> [What the exercise asks]:
Could you reproduce the listing word for word, from its very first line through the line containing "pos(1376,63)", with both of those lines included?

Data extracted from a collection
__________________________________________________

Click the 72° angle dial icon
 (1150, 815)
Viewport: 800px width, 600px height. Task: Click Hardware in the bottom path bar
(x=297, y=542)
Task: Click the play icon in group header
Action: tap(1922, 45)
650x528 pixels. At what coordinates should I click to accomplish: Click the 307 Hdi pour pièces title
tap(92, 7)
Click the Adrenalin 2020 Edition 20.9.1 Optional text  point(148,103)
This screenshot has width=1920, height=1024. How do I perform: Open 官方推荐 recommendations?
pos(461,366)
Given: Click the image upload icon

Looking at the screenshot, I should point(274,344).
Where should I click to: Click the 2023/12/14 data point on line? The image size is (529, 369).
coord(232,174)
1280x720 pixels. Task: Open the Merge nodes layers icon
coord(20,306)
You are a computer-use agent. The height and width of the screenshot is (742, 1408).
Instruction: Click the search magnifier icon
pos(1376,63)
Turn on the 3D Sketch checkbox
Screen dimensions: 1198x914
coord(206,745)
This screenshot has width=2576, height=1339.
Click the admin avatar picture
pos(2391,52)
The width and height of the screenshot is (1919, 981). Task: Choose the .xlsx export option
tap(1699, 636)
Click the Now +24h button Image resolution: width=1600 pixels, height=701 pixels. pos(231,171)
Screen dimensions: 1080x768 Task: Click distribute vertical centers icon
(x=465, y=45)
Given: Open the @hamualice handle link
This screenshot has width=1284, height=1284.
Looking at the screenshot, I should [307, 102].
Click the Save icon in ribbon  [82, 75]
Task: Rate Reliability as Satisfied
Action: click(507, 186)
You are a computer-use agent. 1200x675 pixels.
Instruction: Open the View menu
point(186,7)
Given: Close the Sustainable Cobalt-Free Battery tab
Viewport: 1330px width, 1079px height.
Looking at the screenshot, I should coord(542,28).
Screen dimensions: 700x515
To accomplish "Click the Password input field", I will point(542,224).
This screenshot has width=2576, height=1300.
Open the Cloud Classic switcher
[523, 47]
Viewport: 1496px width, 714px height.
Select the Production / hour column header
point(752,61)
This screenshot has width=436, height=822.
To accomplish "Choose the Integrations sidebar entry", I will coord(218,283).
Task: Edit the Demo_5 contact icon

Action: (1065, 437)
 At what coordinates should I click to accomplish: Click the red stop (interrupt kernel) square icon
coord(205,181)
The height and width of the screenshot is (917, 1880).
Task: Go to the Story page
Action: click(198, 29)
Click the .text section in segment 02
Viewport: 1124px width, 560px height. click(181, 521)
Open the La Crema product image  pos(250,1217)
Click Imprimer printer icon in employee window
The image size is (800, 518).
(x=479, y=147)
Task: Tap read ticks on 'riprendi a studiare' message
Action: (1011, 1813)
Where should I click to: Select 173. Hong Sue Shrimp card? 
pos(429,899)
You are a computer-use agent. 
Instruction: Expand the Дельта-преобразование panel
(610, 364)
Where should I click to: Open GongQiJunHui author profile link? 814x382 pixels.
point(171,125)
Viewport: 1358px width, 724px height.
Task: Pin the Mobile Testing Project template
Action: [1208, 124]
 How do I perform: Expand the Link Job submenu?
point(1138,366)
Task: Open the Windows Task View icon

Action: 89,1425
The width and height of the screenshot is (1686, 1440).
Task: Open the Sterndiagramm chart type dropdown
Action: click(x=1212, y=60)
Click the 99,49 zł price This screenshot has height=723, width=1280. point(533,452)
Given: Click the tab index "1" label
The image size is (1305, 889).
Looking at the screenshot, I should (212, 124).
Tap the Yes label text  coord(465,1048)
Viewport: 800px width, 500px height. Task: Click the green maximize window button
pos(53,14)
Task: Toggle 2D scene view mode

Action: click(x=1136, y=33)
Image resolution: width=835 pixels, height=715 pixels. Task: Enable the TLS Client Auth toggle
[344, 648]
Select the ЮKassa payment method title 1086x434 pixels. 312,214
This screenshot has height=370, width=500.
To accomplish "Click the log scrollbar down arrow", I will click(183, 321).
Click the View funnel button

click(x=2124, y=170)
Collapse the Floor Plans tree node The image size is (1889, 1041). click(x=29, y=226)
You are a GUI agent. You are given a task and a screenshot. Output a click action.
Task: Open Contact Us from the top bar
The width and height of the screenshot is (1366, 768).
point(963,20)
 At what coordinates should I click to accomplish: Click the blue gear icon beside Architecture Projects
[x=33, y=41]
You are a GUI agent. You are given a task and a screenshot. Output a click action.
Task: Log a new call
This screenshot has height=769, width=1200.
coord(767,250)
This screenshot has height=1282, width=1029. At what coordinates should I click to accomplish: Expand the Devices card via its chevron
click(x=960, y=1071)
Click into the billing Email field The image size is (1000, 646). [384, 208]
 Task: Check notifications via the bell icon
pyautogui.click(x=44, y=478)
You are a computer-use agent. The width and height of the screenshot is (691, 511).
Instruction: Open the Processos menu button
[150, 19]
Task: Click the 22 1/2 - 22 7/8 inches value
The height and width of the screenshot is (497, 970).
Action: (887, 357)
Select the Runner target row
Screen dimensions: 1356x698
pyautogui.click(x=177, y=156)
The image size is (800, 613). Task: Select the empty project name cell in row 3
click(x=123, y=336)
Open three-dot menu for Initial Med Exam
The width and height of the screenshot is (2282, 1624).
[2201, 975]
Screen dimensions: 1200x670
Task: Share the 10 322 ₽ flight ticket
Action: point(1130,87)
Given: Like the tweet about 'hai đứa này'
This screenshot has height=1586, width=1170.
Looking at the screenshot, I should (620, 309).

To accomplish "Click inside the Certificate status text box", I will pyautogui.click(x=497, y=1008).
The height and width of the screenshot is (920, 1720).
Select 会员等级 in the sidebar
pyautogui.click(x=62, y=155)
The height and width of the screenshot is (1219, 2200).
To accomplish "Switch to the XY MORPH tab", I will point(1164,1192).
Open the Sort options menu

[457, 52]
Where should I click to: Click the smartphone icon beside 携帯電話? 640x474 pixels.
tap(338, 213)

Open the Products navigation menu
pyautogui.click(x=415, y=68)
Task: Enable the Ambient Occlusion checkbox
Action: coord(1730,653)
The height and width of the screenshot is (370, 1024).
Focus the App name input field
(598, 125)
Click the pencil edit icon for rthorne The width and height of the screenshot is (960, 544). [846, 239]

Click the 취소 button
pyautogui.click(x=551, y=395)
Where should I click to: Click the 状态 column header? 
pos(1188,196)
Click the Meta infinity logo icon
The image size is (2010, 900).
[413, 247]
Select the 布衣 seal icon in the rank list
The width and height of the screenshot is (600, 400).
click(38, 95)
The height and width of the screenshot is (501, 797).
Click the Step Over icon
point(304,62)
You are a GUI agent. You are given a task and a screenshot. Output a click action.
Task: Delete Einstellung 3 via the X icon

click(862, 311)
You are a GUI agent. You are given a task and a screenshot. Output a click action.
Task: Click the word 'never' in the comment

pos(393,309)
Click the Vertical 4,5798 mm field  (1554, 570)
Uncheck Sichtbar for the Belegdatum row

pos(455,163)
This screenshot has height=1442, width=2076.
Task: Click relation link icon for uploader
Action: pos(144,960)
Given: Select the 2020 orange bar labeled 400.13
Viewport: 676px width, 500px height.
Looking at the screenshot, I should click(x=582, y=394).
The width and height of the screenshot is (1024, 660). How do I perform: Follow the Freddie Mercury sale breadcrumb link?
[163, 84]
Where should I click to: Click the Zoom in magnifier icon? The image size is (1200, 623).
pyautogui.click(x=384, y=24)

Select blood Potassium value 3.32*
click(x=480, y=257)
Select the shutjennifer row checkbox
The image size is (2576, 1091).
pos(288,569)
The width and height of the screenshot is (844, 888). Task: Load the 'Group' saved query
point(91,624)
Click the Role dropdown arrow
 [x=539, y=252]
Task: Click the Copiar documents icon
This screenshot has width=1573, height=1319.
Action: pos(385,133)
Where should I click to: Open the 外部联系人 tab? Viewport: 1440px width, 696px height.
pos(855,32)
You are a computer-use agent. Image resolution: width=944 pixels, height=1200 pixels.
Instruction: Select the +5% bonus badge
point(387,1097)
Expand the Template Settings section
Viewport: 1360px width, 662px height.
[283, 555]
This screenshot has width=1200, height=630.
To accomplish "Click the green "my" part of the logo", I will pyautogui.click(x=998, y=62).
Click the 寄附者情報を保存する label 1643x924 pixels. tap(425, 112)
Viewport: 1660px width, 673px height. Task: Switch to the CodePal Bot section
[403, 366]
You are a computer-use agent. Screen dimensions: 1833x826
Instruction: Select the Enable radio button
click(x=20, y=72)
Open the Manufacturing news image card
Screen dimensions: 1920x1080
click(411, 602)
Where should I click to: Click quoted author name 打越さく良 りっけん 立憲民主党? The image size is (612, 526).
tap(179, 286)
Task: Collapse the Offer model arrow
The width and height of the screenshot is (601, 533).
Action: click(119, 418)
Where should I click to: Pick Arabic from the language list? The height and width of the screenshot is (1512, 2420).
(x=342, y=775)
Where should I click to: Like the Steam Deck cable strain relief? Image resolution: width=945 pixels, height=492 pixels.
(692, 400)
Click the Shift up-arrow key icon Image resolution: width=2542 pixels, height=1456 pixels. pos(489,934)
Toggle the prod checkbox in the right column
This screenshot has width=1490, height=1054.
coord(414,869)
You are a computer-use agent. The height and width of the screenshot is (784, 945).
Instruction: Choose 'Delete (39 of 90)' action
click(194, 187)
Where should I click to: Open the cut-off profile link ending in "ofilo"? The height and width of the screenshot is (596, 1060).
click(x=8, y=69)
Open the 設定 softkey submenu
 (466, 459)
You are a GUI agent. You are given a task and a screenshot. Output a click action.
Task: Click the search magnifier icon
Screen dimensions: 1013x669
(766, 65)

__________________________________________________

> [Full answer]:
Click the 72° angle dial icon
 (1150, 815)
Viewport: 800px width, 600px height. Task: Click Hardware in the bottom path bar
(x=297, y=542)
Task: Click the play icon in group header
Action: tap(1922, 45)
650x528 pixels. At what coordinates should I click to accomplish: Click the 307 Hdi pour pièces title
tap(92, 7)
Click the Adrenalin 2020 Edition 20.9.1 Optional text  point(148,103)
This screenshot has width=1920, height=1024. How do I perform: Open 官方推荐 recommendations?
pos(461,366)
Given: Click the image upload icon

Looking at the screenshot, I should point(274,344).
Where should I click to: Click the 2023/12/14 data point on line? The image size is (529, 369).
coord(232,174)
1280x720 pixels. Task: Open the Merge nodes layers icon
coord(20,306)
You are a computer-use agent. The height and width of the screenshot is (742, 1408).
Instruction: Click the search magnifier icon
pos(1376,63)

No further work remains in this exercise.